Re post Keithoz....read it and weep Trolls16 Sep 2023 16:30
RE: Repost of Keith Oz11 Sep 2023 05:28
Curious that several recent posts have been re-posted by bots posing as new board members. Not sure what the objective is, but the programme they are using is rubbish, having somehow managed to mangle the original posts in the process. To save our newly joined bots the trouble, I have Chat-GPT3.5'd the post originally by me, re-posted yesterday by SmartBeds.
"The author analyzed data from a presentation dated September 8, 2022, using a 12% discount rate to account for increased costs of money over the past year. They employed the Net Present Value (NPV) approach to assess the current value of future cash flows. In this analysis, they considered two scenarios with a 50% inflated capital expenditure: one involving a production rate of 10 million cubic feet per day (mmcfgd) with a net profit of $10.28 per mmcf, and another with 50mmcfgd and a net profit of $9.79 per mmcf. The 10-year NPV12 for the 10mmcfgd operation was estimated at $177 million (£138 million), while for the 50mmcfgd operation, it was $795 million (£619 million).

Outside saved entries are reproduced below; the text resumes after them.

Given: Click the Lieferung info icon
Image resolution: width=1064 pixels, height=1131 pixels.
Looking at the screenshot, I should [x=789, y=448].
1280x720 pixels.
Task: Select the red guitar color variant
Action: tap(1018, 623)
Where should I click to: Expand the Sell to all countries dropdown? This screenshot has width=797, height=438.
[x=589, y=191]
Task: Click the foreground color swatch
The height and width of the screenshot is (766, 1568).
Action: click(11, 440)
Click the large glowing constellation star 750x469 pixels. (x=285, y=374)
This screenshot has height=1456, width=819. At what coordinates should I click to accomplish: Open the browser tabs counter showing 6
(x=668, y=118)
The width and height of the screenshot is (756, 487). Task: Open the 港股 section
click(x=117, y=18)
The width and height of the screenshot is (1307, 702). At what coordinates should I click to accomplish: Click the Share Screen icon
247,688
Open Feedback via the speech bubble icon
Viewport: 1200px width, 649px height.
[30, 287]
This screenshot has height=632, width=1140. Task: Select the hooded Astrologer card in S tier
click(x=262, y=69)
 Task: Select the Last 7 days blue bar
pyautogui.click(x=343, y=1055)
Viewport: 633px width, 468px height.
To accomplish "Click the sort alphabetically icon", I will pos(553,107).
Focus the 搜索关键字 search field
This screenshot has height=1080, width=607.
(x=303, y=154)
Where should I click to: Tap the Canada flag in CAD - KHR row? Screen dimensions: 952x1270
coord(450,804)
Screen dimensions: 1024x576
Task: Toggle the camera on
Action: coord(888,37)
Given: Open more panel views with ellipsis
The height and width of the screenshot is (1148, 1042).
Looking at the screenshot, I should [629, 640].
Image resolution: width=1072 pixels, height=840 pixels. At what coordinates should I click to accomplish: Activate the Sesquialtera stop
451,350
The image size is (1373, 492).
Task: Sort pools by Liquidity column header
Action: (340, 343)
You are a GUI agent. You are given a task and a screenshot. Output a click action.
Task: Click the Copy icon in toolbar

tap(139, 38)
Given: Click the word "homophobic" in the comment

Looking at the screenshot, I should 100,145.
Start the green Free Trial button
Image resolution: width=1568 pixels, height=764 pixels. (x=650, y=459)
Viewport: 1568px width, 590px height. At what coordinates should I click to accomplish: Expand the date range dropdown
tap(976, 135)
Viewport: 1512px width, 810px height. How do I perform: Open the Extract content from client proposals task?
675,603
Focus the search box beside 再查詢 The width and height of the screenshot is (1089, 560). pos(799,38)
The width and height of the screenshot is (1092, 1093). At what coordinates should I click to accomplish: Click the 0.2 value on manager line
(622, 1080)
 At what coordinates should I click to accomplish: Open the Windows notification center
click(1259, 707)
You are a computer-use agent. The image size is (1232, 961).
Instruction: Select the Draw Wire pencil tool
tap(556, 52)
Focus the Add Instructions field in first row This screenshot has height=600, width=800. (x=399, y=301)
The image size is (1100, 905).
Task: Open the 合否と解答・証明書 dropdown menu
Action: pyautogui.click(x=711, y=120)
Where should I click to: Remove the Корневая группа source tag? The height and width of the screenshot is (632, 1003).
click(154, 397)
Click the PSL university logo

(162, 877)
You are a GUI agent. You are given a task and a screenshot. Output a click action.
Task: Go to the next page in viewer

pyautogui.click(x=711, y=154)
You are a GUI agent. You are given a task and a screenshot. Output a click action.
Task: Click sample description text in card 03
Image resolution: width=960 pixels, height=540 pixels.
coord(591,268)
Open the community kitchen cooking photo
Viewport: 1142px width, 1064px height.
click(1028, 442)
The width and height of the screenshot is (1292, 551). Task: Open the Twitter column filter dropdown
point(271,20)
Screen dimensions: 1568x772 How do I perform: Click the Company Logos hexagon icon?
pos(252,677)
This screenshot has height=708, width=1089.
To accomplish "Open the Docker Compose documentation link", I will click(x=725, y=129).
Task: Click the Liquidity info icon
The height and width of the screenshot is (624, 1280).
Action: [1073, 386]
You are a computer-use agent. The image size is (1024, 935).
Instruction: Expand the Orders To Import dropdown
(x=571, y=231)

The author also discussed the possibility of using excess gas for power generation or exporting to Europe at a lower price of $10 per mmcf. They estimated a NPV12 of $3,225 million (£2,511 million) for this scenario, requiring 900 billion cubic feet (BCF) of gas.
When applying these calculations to the company's shares, factoring in a 75% ownership share, and assuming 450 million shares outstanding, they arrived at a current value per share of 23p for 10mmcfgd, £1.03p for 50mmcfgd, and £4.18p for 250mmcfgd. Combining 50mmcfgd and 250mmcfgd resulted in a total value of over £5 per share.
The author further speculated that if the entire estimated recoverable gas volume of 1.8 trillion cubic feet (TCF) were utilized over ten years, the NPV12 would increase to $6,450 million (£5,023 million or £11.16p per share). They noted that extracting the gas more quickly would yield higher value due to reduced discounting effects.
Finally, the analysis only considered the output from the MOU-Fan & Ma sands at specific boreholes, without factoring in other potential resources across the license area."